### Things to do
(a) In the excerpt on DevOps in healthcare, what outdated operating system do many hospitals and insurance firms still use?
(b) Continue the excerpt on DevOps in healthcare from its final sentence.

DevOps in healthcare: a complete guide
DevOps — a set of practices that automate the processes between software development and IT teams — stands as a pivotal force for rebooting healthcare into the modern age.
The urgency for this shift is clear: Many hospitals and insurance firms still can’t wave goodbye to age-old software and now-vintage Windows 8.1. This reluctance to embrace modern technology not only inflates costs but also compromises the quality of patient care and leads to interoperability and cybersecurity issues.
Yet, those weaknesses signal opportunity for newcomers. "A bunch of fresh digital health startups are hitting the healthcare scene with next-gen software solutions, pushing the old-timers to step up their game and embrace modern technologies," says Dave Hecker, our West Coast CTO.
Our partnership with healthcare leaders like Thirty Madison and Dialogue has highlighted the particular significance of DevOps and cloud computing in this field. Armed with over twenty years of expertise in DevOps, we have a profound understanding of its strategic implementation in healthcare. Our team sees DevOps in healthcare as more than just a progressive philosophy, but a fundamental element in achieving improved patient outcomes with greater operational efficiency and less costs.
The basics of DevOps in healthcare
In the healthcare domain, DevOps fuses specialized software development (Dev) and IT operations (Ops) methodologies to speed up the lifecycle of medical applications. By harnessing a continuous integration/continuous deployment (CI/CD) pipeline, this approach enables iterative (read: more efficient) product refinements that address the nitty-gritty of clinical workflows, EHR interoperability, and health information exchange (HIE) protocols.
Additionally, DevOps practices support automated testing paradigms, including test-driven development (TDD) and behavior-driven development (BDD). These are crucial for validating the accuracy and reliability of complex algorithms used in diagnostic software, patient management systems, and telehealth solutions.

### Provided data
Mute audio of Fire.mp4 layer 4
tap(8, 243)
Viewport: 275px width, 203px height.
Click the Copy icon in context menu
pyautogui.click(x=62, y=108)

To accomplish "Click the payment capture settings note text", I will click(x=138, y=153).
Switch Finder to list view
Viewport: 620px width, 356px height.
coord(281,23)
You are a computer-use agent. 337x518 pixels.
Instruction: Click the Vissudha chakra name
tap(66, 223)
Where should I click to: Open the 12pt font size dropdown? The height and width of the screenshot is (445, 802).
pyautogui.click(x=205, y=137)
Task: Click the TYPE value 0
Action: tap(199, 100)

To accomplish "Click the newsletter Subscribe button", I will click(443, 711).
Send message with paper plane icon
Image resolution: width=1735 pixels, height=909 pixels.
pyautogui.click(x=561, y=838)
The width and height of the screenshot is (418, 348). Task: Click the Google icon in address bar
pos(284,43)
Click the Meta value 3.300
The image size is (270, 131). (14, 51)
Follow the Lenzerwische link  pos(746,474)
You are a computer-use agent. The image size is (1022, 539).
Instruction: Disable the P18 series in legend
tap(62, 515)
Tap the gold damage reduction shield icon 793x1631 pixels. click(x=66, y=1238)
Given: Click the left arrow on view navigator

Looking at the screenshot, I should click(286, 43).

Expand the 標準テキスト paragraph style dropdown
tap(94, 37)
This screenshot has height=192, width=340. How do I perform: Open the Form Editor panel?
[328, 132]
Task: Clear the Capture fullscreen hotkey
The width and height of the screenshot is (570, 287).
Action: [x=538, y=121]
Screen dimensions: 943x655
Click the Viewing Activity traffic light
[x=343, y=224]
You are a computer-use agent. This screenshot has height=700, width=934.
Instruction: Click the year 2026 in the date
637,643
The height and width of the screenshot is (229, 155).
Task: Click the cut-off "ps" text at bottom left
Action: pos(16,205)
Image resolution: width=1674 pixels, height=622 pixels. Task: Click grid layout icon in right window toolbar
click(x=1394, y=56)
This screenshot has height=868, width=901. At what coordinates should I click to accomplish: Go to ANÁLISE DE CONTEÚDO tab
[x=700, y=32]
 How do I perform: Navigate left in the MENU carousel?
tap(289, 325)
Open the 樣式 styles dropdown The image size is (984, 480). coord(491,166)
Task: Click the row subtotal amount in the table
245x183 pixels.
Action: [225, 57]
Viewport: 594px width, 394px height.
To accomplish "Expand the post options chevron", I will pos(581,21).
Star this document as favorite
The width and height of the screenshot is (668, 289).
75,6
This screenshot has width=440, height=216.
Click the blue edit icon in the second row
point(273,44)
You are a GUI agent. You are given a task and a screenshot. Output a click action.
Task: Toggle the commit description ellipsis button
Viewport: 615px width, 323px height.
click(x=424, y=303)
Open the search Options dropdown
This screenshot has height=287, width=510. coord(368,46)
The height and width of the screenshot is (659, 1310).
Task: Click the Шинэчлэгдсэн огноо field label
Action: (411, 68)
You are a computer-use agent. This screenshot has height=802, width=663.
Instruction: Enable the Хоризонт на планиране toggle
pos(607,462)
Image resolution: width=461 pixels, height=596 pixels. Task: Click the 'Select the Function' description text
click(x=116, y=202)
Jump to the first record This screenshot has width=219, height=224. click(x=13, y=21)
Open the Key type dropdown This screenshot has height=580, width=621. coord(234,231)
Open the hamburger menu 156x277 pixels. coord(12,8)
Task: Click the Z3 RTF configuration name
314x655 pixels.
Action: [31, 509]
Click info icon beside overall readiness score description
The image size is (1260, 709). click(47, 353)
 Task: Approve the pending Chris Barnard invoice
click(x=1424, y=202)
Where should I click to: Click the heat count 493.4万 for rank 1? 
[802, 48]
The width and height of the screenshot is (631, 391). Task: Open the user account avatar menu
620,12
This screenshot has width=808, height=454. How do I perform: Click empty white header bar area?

### Answers provided
(a) Windows 8.1

(b)
Benefits of DevOps in healthcare
A report by Redgate revealed that 73 percent of professionals in the healthcare sector globally are already capitalizing on DevOps. That’s the good news.
The not-so-good news? The other 27 percent are missing out on the many advantages of DevOps.
Better collaboration and communication
Equipped with in-depth knowledge of the healthcare system, medical professionals are essential contributors to healthcare software development. The DevOps approach fosters collaboration among developers, IT staff, and healthcare providers, which paves the way for more relevant, user-centric products for both patients and the industry as a whole.
DevOps leans into, well, Lean methodologies that focus on reducing waste — whether it’s code, resources, or time — resulting in a more cost-efficient process. On top of that, faster issue identification and feature deployment significantly cut downtime (as you know, outages are costly in terms of both revenue and brand reputation).
Healthcare organizations can also curb expenses by optimizing cloud services like AWS, Google Cloud, Microsoft Azure, SAP, and Salesforce. This is especially relevant if the internal IT team doesn’t possess the expertise to properly configure the cloud settings, which may lead to unnecessary expenditures.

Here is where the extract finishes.